Se realiza una inyección de toxina botulínica vía endoscópica en el EEI y se indica en pacientes con alto riesgo quirúrgico y que no han respondido a la dilatación endoscópica. Este procedimiento ocasiona un proceso inflamatorio de la mucosa esofágica con aumento del riesgo de perforación. Su efectividad inicial es del 85%, 50% a los 6 meses y de 30% al año del procedimiento.

Tratamiento farmacológico

Se indican en pacientes que no son candidatos a ningún otro tipo de tratamiento y de manera temporalmente, principalmente en niños y ancianos. Se indican relajantes de músculo liso, pudiendo hacer uso de nitritos o un calcioantagonista, con el nifedipino siendo el de preferencia. El dinitrato de isosorbide tiene una mayor eficacia que el nifedipino; sin embargo, conlleva una mayor cantidad de efectos secundarios, principalmente cefalea.

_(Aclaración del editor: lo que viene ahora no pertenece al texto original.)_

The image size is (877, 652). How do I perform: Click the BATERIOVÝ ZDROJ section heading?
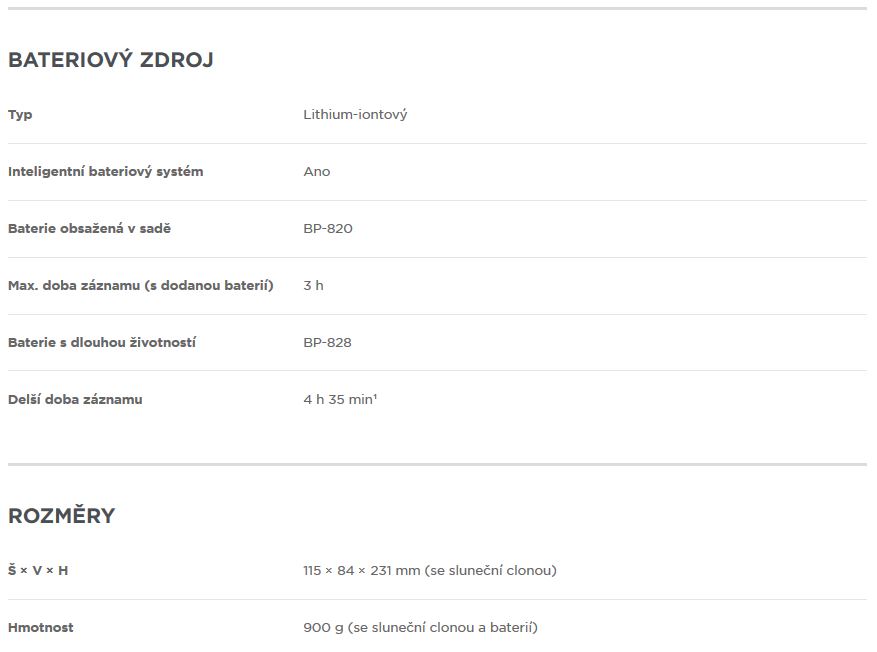coord(111,60)
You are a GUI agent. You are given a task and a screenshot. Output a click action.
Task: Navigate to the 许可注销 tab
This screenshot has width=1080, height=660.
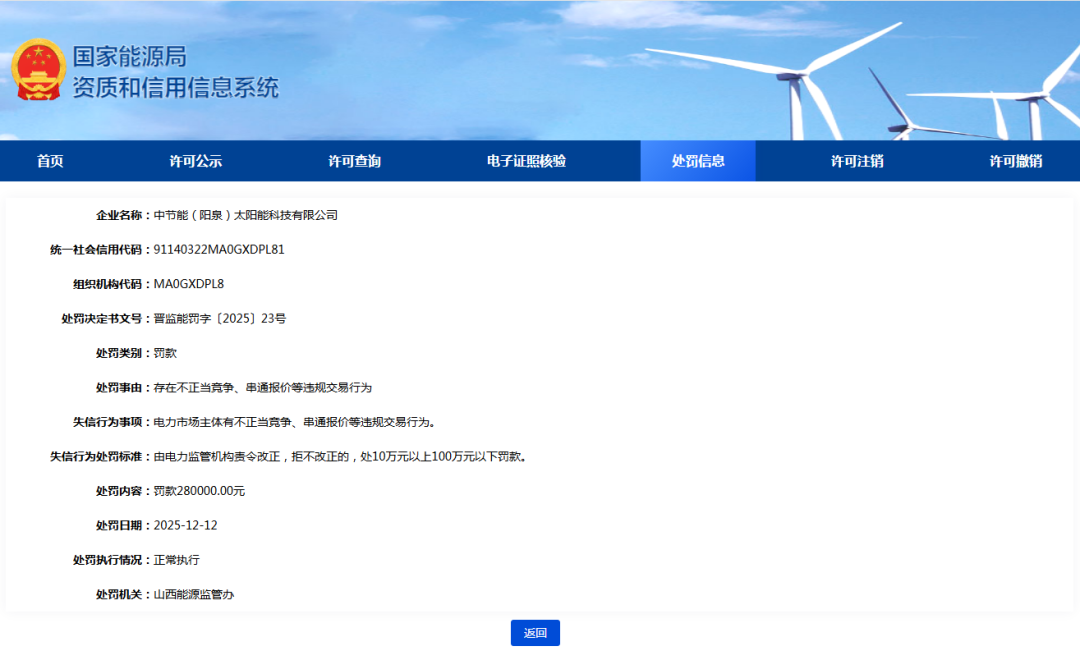857,161
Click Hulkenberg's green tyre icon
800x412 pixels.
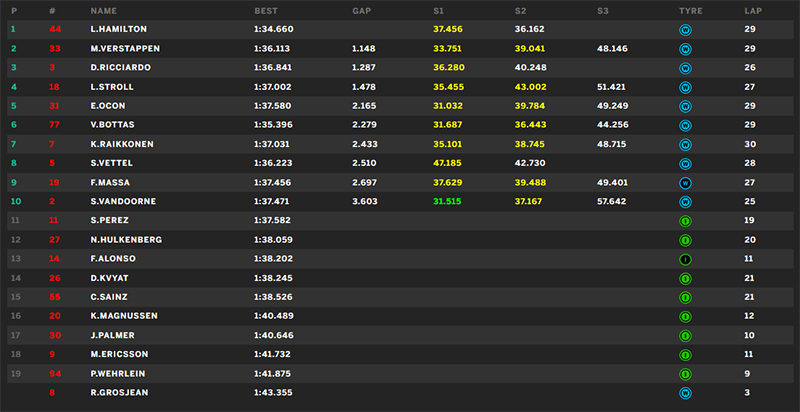[685, 240]
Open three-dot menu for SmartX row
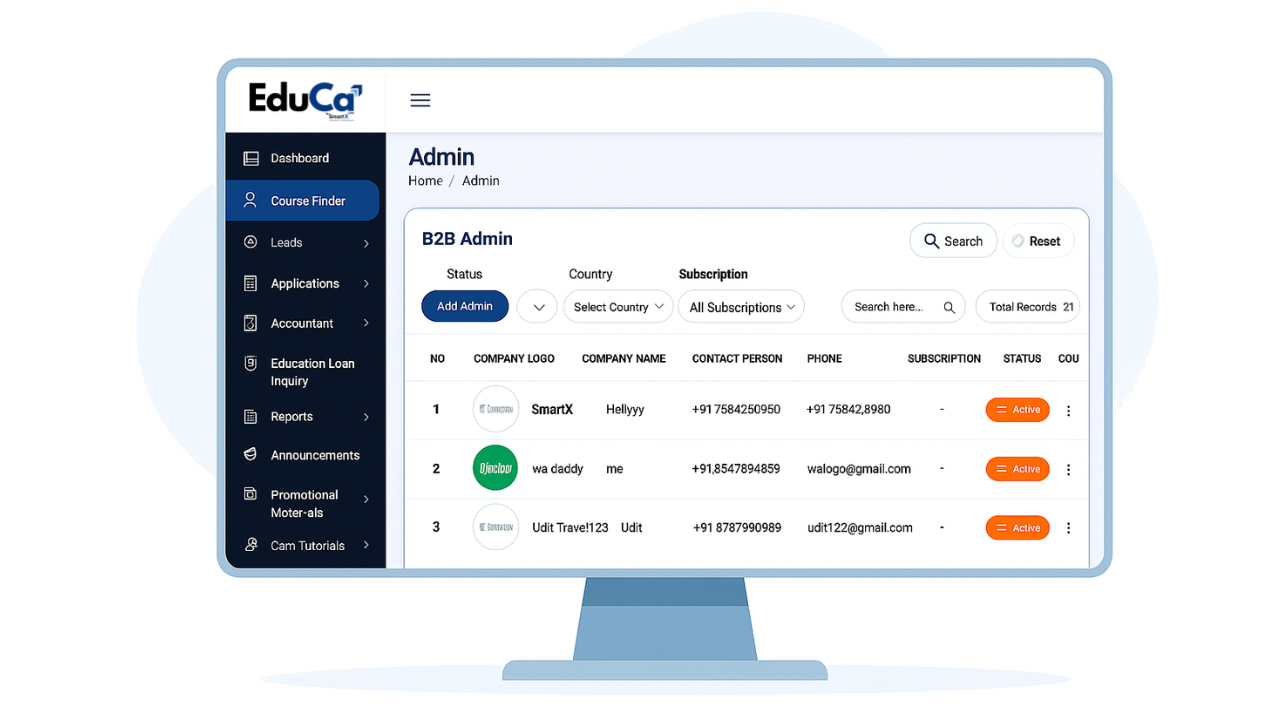Viewport: 1280px width, 720px height. [x=1068, y=410]
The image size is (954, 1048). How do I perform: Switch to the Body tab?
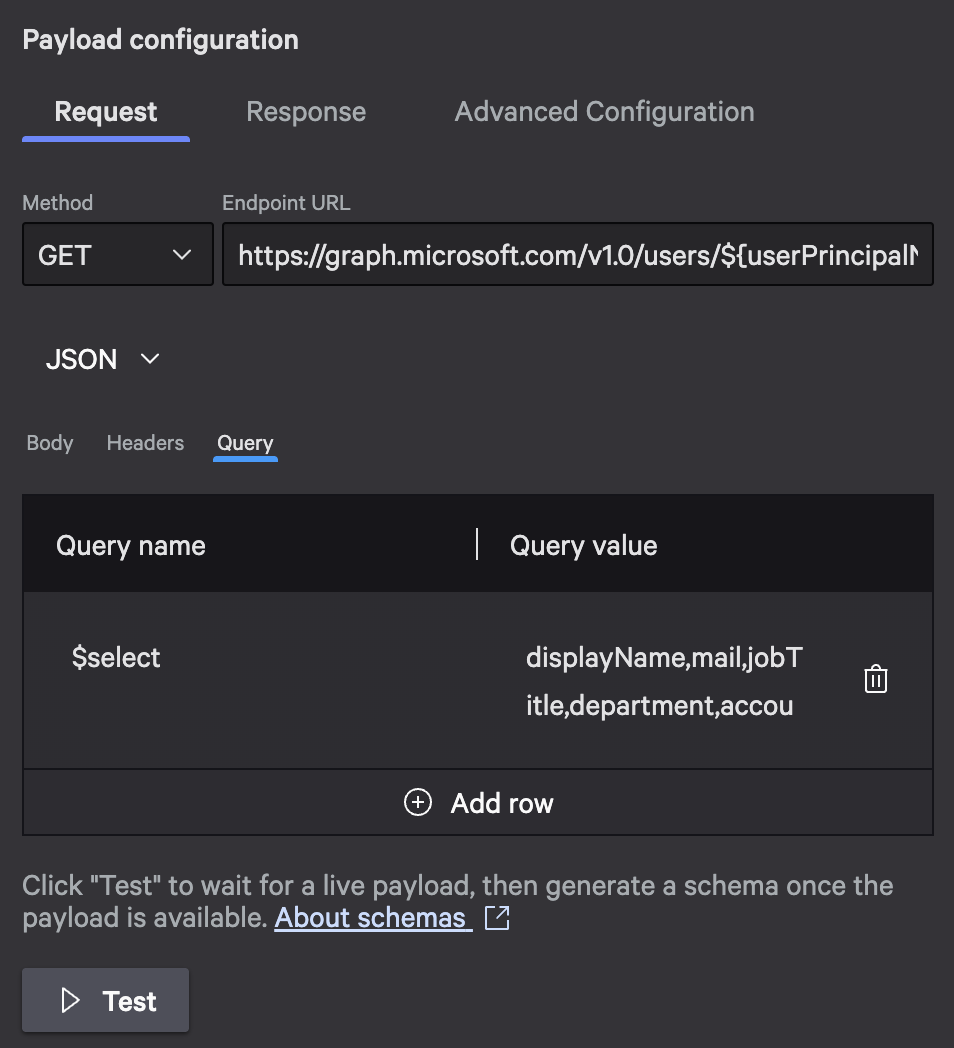[48, 442]
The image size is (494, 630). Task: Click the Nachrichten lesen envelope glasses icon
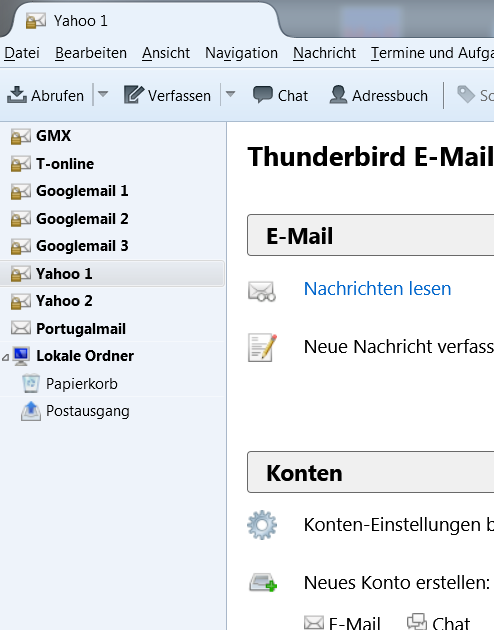click(262, 291)
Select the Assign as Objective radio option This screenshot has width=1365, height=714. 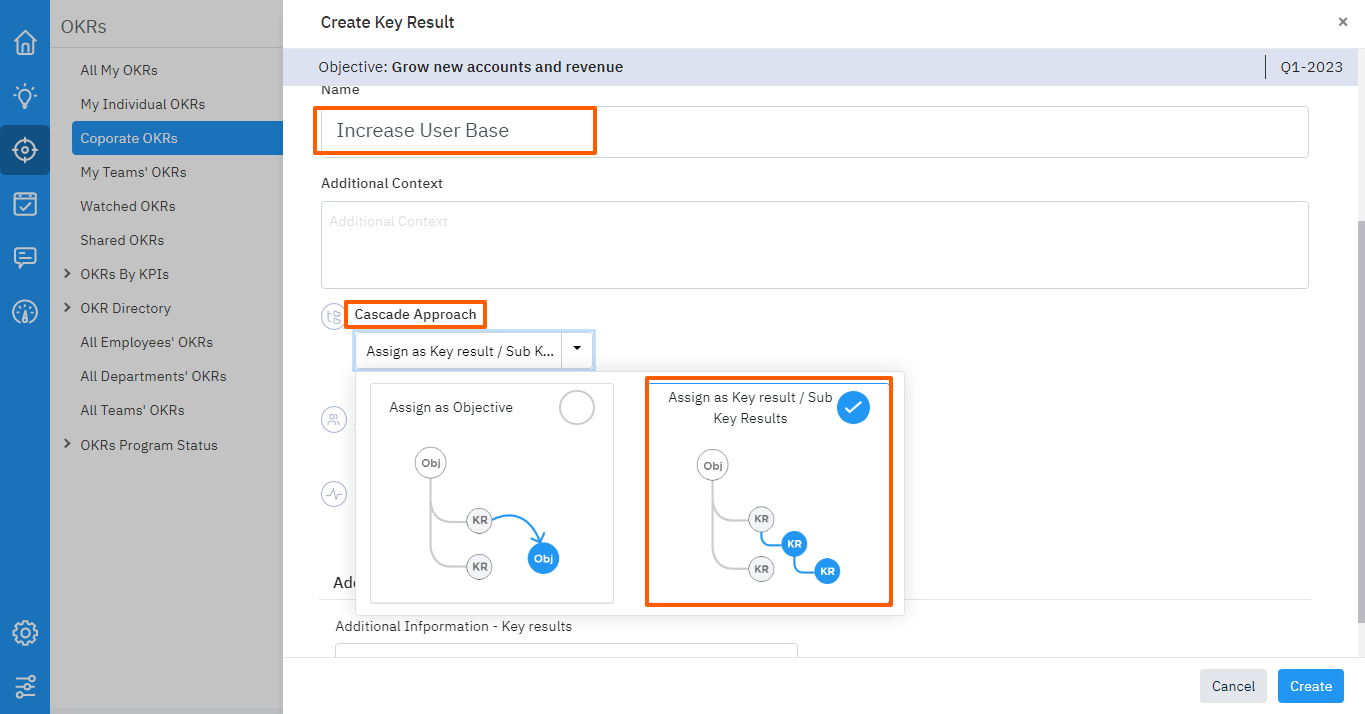tap(576, 408)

Complicaciones de la acalasia

Puede presentarse una esofagitis secundaria a la irritación que producen los alimentos al igual que por sobreinfección, particularmente por Candida spp. En hasta 30% de los pacientes habrá presencia de regurgitación con el elevado riesgo de aspiración traqueobronquial. Por último, el riesgo de carcinoma esofágico es del 2 al 7% en pacientes con acalasia; siendo más frecuente en pacientes no tratados o parcialmente tratados.